■ YOUR OBJECTIVE: Everything from the line that contains "Task: Open the Exit menu" to the end of the listing below, both ends included, is to be transcribed word for word, and nothing else.

[[ SUPPLIED MATERIAL, beginning ]]

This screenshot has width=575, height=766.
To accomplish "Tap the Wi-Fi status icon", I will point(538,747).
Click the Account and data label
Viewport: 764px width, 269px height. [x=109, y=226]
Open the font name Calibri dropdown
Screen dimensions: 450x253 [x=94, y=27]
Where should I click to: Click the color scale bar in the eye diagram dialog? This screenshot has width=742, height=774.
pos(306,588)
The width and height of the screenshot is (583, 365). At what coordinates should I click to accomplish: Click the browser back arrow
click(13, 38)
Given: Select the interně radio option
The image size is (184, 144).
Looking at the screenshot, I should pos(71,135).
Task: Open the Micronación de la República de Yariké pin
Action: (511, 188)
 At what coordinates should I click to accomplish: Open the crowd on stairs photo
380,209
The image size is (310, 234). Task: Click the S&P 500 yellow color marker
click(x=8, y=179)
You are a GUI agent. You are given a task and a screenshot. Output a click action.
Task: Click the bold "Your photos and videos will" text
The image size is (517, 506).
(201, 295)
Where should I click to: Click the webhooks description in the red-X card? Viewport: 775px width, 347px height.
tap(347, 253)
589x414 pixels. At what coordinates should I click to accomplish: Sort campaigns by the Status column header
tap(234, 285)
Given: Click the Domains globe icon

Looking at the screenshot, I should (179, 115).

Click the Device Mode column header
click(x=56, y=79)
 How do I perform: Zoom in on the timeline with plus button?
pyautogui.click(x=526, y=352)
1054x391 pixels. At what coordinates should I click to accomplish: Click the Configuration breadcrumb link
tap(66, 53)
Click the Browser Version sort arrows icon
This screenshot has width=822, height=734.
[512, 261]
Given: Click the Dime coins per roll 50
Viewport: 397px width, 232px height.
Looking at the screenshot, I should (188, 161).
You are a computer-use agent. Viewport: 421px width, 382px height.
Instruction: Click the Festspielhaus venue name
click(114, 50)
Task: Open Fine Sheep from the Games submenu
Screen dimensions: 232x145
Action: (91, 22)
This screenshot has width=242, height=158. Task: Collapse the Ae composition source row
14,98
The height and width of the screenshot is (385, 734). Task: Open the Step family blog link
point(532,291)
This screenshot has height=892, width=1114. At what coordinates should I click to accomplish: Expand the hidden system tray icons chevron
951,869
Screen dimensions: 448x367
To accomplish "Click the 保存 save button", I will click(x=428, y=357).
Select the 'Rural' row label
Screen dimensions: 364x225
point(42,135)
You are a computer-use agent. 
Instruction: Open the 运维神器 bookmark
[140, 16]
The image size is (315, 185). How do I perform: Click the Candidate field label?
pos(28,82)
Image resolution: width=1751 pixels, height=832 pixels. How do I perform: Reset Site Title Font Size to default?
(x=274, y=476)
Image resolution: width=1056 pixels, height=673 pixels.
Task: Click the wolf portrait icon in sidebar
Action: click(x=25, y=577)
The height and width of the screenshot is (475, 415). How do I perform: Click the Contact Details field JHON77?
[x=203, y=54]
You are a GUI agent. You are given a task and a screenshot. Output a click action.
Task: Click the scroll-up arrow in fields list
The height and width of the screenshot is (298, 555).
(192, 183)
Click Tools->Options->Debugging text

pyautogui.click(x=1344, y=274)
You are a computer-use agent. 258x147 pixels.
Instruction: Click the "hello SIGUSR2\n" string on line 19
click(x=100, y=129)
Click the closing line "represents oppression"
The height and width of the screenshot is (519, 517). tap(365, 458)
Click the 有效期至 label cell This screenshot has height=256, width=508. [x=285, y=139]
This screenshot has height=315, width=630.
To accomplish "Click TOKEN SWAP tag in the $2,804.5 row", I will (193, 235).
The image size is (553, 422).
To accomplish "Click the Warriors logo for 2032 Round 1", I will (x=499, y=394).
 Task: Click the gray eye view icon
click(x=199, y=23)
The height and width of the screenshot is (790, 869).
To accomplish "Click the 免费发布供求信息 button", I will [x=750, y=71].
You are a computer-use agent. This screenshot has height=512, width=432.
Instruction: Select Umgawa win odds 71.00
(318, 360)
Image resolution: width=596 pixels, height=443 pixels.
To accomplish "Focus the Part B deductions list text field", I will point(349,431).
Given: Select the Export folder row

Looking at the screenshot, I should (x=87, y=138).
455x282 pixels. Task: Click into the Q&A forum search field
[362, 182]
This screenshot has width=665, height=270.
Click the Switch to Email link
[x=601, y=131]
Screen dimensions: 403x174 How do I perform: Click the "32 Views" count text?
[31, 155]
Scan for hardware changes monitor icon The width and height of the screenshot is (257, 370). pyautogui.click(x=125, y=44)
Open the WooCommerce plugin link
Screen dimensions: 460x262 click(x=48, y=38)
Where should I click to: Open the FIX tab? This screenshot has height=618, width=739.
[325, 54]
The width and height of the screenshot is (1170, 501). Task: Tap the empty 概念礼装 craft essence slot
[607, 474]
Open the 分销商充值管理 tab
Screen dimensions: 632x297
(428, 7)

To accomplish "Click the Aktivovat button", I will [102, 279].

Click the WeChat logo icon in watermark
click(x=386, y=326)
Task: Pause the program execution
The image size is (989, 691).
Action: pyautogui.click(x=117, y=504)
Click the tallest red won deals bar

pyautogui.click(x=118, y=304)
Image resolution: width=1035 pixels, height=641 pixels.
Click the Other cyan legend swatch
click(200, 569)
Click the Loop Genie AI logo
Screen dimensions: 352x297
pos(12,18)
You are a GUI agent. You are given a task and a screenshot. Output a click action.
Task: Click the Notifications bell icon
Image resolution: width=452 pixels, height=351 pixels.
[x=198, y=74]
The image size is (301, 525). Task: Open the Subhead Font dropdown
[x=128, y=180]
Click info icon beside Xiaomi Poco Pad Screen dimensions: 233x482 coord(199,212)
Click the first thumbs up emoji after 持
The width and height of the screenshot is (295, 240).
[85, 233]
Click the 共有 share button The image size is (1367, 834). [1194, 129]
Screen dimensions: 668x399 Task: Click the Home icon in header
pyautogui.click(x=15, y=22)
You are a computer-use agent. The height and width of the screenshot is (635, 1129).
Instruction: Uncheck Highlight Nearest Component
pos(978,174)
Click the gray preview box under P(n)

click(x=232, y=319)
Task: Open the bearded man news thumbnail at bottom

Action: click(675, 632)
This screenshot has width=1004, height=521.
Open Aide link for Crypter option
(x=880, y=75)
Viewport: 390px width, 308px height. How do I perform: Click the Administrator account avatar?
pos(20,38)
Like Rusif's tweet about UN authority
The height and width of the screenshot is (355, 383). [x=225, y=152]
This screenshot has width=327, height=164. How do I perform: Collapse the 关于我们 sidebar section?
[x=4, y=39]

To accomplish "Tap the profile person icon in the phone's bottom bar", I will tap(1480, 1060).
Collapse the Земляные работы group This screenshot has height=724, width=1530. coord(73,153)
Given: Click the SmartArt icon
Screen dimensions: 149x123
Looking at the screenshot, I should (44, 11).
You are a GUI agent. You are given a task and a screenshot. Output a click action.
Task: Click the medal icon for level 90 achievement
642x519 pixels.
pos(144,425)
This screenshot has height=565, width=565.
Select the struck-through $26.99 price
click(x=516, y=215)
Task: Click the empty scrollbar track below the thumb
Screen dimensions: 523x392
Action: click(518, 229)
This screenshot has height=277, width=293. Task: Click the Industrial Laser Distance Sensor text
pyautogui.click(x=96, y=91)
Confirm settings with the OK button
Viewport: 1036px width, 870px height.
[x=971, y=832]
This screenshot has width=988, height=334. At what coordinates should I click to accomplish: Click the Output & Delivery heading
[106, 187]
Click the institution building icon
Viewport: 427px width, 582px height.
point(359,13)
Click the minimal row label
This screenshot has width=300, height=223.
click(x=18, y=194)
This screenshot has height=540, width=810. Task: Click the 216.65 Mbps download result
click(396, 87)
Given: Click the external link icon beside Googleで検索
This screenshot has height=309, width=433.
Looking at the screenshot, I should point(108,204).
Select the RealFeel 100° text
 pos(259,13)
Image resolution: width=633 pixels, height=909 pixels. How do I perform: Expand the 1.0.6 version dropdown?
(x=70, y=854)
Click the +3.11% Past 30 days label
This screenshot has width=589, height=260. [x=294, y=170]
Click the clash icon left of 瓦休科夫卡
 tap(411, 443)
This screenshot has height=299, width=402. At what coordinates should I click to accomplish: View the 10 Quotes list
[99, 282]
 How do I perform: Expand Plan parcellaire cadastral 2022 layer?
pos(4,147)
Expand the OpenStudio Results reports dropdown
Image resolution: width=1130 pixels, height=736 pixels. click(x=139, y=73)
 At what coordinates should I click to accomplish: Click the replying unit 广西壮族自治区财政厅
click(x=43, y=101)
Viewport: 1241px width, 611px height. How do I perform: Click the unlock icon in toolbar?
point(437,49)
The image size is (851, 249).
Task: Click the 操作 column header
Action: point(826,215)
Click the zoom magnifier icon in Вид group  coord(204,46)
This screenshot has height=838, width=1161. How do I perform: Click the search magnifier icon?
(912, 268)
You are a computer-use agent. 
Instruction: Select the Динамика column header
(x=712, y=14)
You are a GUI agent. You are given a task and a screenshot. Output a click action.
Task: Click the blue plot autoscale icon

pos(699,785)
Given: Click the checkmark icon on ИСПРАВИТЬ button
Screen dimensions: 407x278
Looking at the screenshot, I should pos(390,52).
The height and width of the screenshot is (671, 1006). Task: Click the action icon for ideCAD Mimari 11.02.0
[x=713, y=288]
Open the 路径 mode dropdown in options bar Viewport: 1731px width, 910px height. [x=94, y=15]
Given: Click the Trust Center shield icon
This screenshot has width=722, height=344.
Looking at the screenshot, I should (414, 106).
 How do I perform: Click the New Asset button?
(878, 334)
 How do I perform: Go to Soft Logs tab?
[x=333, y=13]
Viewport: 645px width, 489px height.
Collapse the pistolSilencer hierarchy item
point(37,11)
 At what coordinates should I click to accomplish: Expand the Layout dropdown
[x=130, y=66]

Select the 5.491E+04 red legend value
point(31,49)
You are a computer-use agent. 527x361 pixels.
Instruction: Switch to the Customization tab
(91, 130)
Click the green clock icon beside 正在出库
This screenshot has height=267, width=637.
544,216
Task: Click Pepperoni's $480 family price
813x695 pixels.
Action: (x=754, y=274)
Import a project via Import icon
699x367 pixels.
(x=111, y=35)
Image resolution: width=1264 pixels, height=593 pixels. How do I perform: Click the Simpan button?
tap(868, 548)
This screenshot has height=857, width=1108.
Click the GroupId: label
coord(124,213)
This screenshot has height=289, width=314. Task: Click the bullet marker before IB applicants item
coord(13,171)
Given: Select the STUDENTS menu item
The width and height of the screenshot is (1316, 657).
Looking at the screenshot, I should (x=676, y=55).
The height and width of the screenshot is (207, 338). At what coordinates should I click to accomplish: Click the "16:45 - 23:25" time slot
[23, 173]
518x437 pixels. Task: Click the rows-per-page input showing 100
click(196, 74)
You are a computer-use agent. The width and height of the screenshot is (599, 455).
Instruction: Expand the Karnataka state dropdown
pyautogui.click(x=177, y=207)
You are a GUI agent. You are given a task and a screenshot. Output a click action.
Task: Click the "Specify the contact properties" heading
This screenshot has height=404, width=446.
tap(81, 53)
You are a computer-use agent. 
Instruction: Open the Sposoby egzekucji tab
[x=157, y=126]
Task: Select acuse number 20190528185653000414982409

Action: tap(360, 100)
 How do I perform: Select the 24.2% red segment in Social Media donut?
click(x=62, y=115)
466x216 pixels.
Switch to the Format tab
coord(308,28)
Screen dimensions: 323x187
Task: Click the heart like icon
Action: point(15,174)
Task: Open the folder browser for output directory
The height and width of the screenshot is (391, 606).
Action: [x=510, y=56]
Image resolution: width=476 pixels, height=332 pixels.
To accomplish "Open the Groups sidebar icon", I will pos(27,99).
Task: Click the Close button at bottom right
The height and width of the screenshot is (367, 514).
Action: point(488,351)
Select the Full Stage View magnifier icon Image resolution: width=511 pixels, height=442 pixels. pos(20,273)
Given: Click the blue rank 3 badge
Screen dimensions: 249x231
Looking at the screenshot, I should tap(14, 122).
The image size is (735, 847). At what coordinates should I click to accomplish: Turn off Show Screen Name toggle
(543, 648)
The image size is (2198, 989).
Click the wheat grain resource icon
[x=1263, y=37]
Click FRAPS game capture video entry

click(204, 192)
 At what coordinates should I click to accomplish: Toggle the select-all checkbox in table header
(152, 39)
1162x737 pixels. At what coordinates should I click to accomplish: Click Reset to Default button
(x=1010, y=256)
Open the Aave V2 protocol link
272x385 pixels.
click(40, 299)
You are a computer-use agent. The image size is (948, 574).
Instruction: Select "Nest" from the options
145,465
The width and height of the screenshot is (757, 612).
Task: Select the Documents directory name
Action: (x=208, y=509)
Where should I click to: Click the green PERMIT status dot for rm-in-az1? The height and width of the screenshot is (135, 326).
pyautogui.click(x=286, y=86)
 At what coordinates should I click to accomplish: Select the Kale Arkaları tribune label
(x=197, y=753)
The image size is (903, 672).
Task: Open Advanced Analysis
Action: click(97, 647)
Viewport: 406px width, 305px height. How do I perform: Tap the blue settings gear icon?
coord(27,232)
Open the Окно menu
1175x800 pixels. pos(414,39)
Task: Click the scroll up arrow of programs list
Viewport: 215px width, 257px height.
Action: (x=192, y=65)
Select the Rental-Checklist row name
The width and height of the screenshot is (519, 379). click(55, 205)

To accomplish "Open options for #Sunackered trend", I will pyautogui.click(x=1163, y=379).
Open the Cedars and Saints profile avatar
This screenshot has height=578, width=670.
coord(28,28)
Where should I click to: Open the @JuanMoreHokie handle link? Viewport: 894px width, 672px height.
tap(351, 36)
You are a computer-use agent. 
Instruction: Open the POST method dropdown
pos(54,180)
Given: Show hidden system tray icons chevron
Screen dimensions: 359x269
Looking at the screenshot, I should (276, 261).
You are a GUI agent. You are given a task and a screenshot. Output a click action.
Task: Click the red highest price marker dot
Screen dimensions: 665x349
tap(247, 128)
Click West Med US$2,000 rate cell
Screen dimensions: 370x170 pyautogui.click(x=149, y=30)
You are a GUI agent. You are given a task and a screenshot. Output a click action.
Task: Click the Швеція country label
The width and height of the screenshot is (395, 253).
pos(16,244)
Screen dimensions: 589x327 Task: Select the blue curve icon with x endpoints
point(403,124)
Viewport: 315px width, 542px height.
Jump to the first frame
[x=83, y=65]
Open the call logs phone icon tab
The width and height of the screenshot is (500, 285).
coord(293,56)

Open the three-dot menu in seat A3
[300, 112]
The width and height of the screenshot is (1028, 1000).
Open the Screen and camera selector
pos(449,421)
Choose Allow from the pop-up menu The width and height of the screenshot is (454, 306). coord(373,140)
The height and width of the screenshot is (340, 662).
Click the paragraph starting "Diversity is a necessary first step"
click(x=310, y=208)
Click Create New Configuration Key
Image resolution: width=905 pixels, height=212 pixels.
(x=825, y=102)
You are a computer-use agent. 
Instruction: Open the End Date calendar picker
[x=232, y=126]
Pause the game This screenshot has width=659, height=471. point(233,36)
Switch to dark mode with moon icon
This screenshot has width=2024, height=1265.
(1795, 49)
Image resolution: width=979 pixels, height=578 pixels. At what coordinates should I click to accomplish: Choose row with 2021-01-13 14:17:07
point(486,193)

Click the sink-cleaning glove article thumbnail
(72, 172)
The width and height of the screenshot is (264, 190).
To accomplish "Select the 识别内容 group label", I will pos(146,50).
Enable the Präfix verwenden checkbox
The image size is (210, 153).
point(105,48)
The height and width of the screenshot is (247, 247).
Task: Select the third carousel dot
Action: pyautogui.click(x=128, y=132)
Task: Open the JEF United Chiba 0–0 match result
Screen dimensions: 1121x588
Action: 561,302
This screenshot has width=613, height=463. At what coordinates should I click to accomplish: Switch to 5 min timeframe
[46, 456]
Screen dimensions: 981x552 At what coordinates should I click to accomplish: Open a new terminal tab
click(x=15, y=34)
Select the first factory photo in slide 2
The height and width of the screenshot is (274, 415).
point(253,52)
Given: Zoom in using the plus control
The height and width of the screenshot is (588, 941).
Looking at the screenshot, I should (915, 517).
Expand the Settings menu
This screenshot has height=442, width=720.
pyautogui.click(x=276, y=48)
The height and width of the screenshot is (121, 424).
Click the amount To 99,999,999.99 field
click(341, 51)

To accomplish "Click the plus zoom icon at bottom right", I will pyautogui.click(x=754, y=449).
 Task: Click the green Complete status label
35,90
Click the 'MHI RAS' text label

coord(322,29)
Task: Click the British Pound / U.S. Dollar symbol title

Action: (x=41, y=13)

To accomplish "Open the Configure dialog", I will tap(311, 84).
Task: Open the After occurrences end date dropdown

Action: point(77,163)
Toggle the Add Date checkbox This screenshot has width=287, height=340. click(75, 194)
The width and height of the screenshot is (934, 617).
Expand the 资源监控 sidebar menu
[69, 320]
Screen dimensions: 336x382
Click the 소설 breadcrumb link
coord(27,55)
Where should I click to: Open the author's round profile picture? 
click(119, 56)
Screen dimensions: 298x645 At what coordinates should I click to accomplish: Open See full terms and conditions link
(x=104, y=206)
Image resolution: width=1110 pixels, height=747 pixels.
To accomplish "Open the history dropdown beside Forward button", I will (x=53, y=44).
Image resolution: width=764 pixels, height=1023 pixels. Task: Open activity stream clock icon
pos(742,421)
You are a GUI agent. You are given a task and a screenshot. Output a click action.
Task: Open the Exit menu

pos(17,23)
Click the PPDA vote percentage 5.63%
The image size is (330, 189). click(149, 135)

[[ SUPPLIED MATERIAL, end ]]

■ COMPLETED EXERCISE:
Task: Open the Exit menu

pos(17,23)
Click the PPDA vote percentage 5.63%
The image size is (330, 189). click(149, 135)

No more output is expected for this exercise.